In general, the federated learning system would follow the 4 steps below.

  1. central server broadcast global weight to local machines: The server broadcasts the global weight (Δ𝑤) to each local machines
  2. local machine updates local weights each local machine updates its local weight in a local iteration (ℕ) to minimize the loss function.
  3. local machines upload local weights to the central server The local machines upload their updated local weight Δ𝑤1, Δ𝑤2, . . , Δ𝑤n-1, Δ𝑤n to the server.
  4. central server aggregate local weight and updated global weights The server aggregates all the uploaded local weight from n local machines and updates the global weight (Δ𝑤) by averaging them

From step 1 to 4, the process would repeat in a global iteration (𝕄)

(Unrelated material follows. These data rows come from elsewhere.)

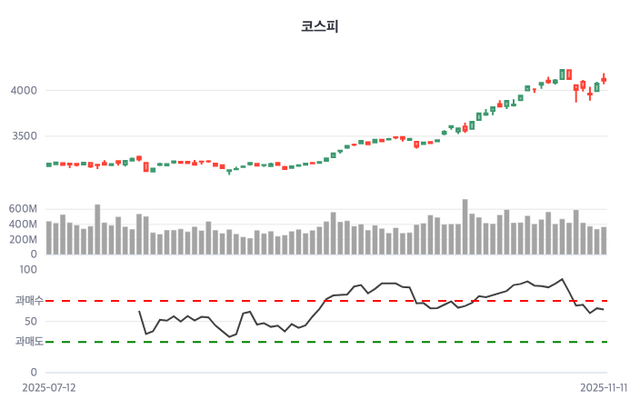Select the 2025-07-12 start date label
The height and width of the screenshot is (409, 640).
[x=48, y=386]
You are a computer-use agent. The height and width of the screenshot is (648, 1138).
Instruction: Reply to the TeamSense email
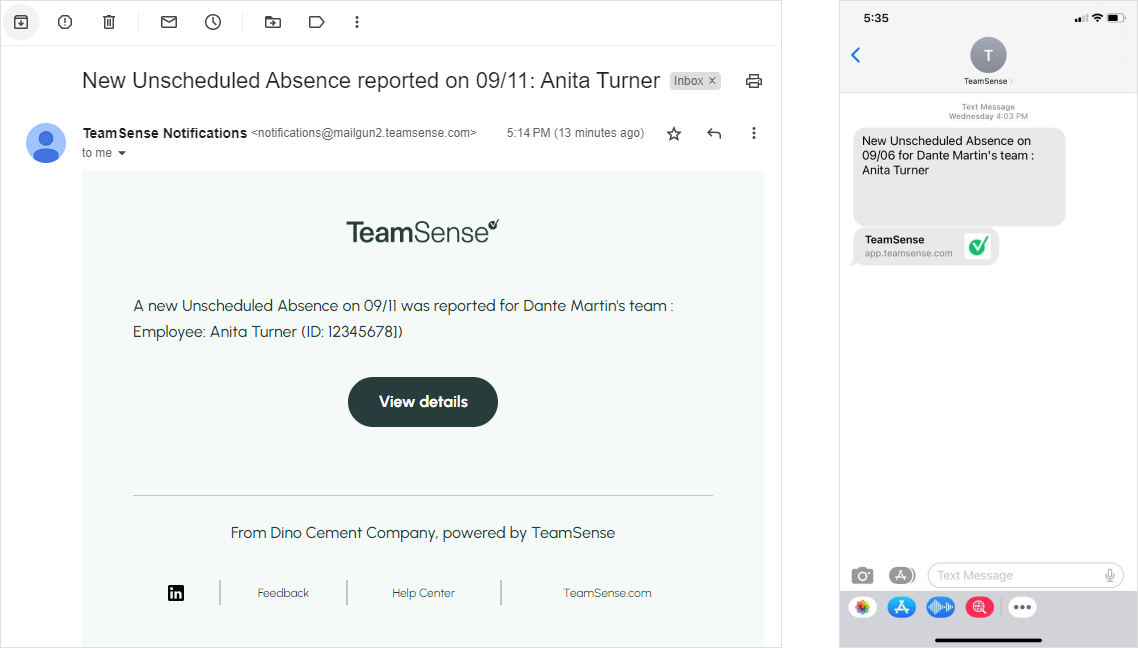(713, 132)
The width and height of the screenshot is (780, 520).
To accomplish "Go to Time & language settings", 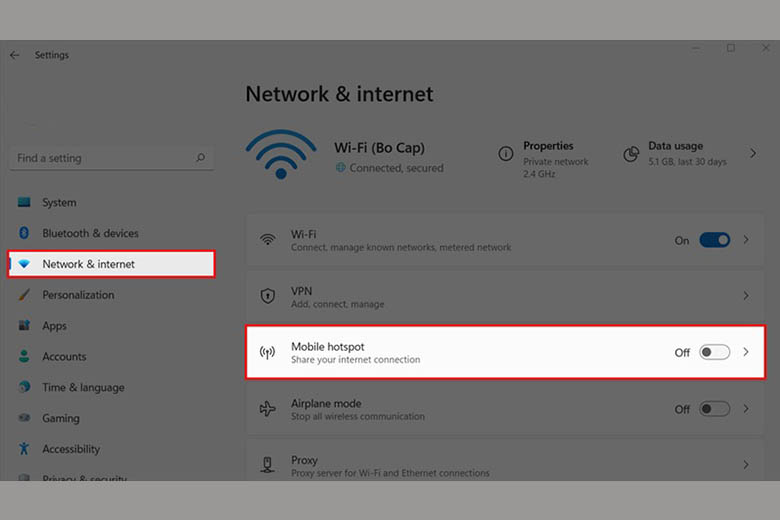I will click(x=83, y=388).
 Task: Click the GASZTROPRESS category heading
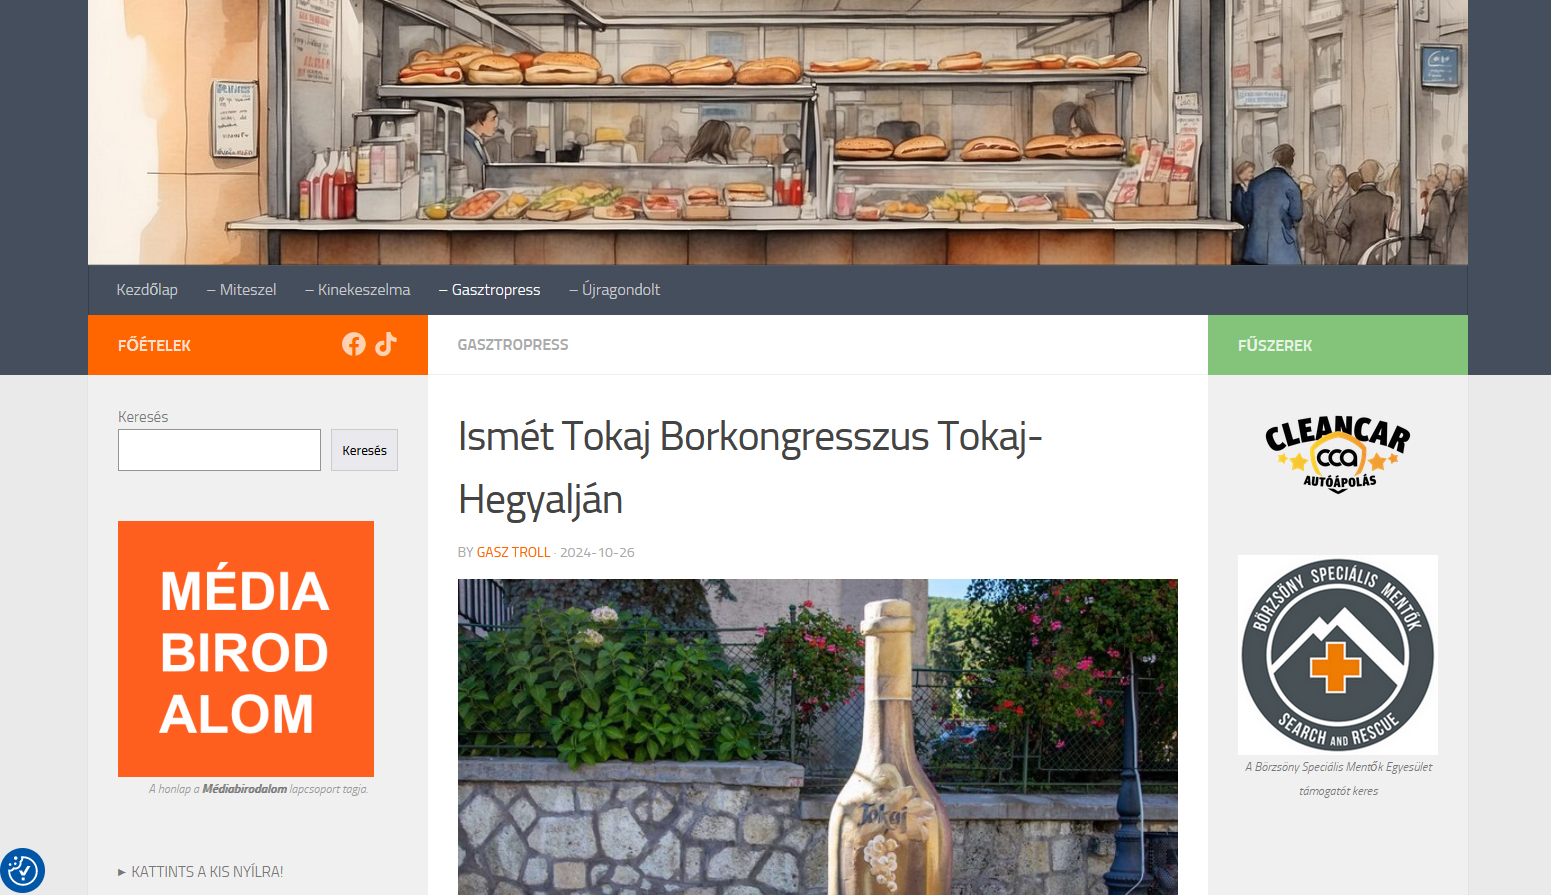tap(513, 345)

This project set up has 1 central server and 3 local machines. The configuration in a central server and each local machines are in folder "class"

Software Structure

The structure of this project is as shown below the table.

Description
class/...
    - cnn_model.m cnn_model() : this project uses CNN to minimize the loss function. If you want to use another algorithm, you can ignore this file.
    - communication.m communication() : This file use to config signal transmission parameters i.e. noise power at the server, the distance between each local machine and server, etc. in NOMA transmission protocol.
    - device.m device() : Configuration in each local machine parameter i.e. train and test dataset, transmission power, CPU cycle, achievable rate, etc.
    - server.m server() : Configuration in central server parameter i.e. train and test dataset, etc.
dataset/.. The train and test dataset would locate in this folder.
main.m Use this file to run this project which would call the related function to follow these steps:
1. Train model at the server to provide an initial global weight to each local machine (call cnn_train())
2. Each local machine receive a global weight(Δ𝑤) then call cnn_train() to minimize the loss function, then call time_at_loc() and energy_at_loc() to calculate time and energy consumption in computational part at each local machine3. The updated weight from each local machine after minimizing the loss function would be converted to a signal by call build_data_to_signal()
4. The signal from each local machine would be sent to the central server via NOMA protocol by call comm_to_server()
5. Central server would receive a signal which considers noise from communication (AWGN). Updated weights in the signal form are decoded to data by calling decode_at_server() and build_signal_to_data()
6. Time and energy consumption from communication would be calculated by calling time_and_energy_upload()
7. Central server would use aggregate_weight() to aggregate the updated weight from each local machine and calculate new global weight.

the 1 to 7 step would be repeat in a global iteration (𝕄)

To minimize loss function by using CNN, we call cnn_train() which implement in Lenet-1 structure. This function would return updated local weight and model accuracy.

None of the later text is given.